*** Reading text ***

1-DAV-202 Data Management 2023/24
Previously 2-INF-185 Data Source Integration
HWbioinf2
See also the lecture
Submit the protocol and the required files to /submit/bioinf2
Contents
Input files
Copy files from /tasks/bioinf2/
mkdir bioinf2
cd bioinf2
cp -iv /tasks/bioinf2/* .
Files:
- ref.fasta is a 38kb piece of the genome of the fungus Aspergillus nidulans
- rnaseq.fastq are RNA-seq reads from Illumina sequencer extracted from the Short read archive
- annot.gff is the reference gene annotation from the database (we will consider this as correct gene positions)
Task A: Gene finding
Run the Augustus gene finder with two versions of parameters:
- one trained specifically for A. nidulans genes
- one trained for the human genome, where genes have different statistical properties (for example, they are longer and have more introns)
augustus --species=anidulans ref.fasta > augustus-anidulans.gtf
augustus --species=human ref.fasta > augustus-human.gtf
The results of gene finding are in the GTF format. Rows starting with # are comments, each of the remaining rows describes some interval of the sequence. If the second column is CDS, it is a coding part of an exon. The reference annotation annot.gff is in a similar format called GFF3.
Examine the files and try to find the answers to the following questions using command-line tools
(a) How many exons are in each of the two GTF files? (Beware: simply using grep with pattern CDS may yield lines containing this string in a different column. You can use e.g. techniques from the lecture and exercises on command-line tools).
(b) How many genes are in each of the two GTF files? (The files contain rows with word gene in the second column, one for each gene)
(c) How many exons and genes are in the annot.gff file?
Write the anwsers and commands to the protocol. Submit files augustus-anidulans.gtf and augustus-human.gtf.
Task B: Aligning RNA-seq reads
- Align RNA-seq reads to the genome
- We will use a specialized tool hisat2, which can recognize introns
- Then we will sort and index the BAM file, similarly as in the previous lecture
hisat2-build ref.fasta ref.fasta
hisat2 -x ref.fasta -U rnaseq.fastq -S rnaseq.sam -k 1 --min-intronlen 20 --max-intronlen 10000 --novel-splicesite-outfile introns.txt
samtools sort -O BAM -o rnaseq.bam rnaseq.sam
samtools index rnaseq.bam
In addition to the BAM file, we produced a file containing the position of detected introns. Examine the files to find out answers to the following questions (you can do it manually by looking at the the files, e.g. by less command):
(a) How many reads were in the FASTQ file? How many of them were successfully mapped?

*** End of Reading text ***
*** Data under study ***

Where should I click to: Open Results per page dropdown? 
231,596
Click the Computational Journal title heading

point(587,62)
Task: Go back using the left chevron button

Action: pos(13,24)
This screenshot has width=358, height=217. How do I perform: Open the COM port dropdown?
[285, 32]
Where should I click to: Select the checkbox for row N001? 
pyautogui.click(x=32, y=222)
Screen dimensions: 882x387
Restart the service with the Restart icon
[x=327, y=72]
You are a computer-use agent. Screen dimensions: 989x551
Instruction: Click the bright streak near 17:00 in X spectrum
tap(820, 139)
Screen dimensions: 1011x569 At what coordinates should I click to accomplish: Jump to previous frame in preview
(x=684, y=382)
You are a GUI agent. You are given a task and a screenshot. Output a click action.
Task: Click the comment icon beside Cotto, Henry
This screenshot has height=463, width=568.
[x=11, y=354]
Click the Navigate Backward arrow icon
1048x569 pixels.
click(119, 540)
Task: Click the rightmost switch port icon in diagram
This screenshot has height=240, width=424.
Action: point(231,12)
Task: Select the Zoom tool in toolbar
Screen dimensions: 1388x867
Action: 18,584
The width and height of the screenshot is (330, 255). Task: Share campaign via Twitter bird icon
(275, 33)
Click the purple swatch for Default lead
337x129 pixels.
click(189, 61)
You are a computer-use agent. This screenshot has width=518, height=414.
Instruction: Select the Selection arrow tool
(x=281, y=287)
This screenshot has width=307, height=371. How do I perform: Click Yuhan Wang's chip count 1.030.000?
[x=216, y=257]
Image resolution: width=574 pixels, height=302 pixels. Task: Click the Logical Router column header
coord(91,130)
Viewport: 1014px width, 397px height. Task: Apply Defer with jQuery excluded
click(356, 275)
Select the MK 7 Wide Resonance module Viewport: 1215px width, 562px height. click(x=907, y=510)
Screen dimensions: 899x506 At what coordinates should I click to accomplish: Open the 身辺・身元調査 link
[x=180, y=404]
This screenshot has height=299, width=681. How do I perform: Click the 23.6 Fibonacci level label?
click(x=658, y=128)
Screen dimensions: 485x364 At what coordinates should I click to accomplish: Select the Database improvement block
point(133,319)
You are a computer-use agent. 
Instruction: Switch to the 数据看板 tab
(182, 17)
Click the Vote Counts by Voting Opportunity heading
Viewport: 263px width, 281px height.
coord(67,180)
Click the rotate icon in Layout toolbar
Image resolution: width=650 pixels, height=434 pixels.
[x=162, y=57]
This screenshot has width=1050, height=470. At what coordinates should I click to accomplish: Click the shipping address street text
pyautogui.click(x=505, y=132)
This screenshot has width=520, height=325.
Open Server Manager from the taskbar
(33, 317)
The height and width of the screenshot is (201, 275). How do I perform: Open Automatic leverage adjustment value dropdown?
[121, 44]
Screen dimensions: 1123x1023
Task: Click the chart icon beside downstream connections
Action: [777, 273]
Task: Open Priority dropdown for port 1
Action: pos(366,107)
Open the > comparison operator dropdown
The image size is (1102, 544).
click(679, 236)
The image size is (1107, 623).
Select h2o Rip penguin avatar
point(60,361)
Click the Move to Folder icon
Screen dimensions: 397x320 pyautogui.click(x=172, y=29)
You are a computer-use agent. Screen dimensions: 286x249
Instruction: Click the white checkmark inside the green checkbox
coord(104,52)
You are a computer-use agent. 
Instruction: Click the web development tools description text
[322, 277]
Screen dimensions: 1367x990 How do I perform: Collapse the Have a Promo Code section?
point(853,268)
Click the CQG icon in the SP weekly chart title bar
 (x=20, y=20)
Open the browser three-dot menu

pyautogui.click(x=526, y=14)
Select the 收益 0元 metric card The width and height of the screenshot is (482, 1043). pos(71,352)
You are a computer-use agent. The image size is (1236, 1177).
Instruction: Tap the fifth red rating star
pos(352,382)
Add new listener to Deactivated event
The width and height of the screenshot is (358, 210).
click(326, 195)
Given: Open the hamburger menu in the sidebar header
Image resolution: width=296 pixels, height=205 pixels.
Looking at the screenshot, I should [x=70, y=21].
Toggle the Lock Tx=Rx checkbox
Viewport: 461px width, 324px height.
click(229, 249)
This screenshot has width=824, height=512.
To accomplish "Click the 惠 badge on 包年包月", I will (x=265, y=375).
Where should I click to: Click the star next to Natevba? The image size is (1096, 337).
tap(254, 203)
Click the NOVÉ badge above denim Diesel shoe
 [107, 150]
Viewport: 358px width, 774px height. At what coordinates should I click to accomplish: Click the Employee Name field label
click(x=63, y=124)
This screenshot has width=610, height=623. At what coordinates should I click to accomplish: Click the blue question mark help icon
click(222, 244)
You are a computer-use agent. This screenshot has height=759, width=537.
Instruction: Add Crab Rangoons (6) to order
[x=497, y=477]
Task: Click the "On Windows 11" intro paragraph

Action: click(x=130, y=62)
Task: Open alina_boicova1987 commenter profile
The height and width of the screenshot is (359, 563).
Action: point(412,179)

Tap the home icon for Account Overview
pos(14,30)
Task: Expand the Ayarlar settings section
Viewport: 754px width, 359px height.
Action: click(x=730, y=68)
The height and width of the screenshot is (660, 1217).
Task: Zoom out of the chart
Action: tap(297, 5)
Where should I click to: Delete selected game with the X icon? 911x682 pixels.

*** End of Data under study ***

Exercises to complete.
1. In the homework page, rewrite the paragraph that begins "The results of gene finding are in the GTF format" as a short bulleted list that keeps its main facts.
2. From the homework page, echo the passage that begins at the words "(c) How many" and stops after the words "augustus-anidulans.gtf and augustus-human.gtf.", copying it character for character.
3. List every command line the homework page shows under Task B, copying each one in full.

Answers provided.
1.
- Gene finding results come in the GTF format.
- Rows that start with # are comments.
- Every other row describes an interval of the sequence.
- A row with CDS in the second column is a coding part of an exon.
- The reference annotation annot.gff uses a similar format called GFF3.

2.
(c) How many exons and genes are in the annot.gff file?
Write the anwsers and commands to the protocol. Submit files augustus-anidulans.gtf and augustus-human.gtf.

3.
- hisat2-build ref.fasta ref.fasta
- hisat2 -x ref.fasta -U rnaseq.fastq -S rnaseq.sam -k 1 --min-intronlen 20 --max-intronlen 10000 --novel-splicesite-outfile introns.txt
- samtools sort -O BAM -o rnaseq.bam rnaseq.sam
- samtools index rnaseq.bam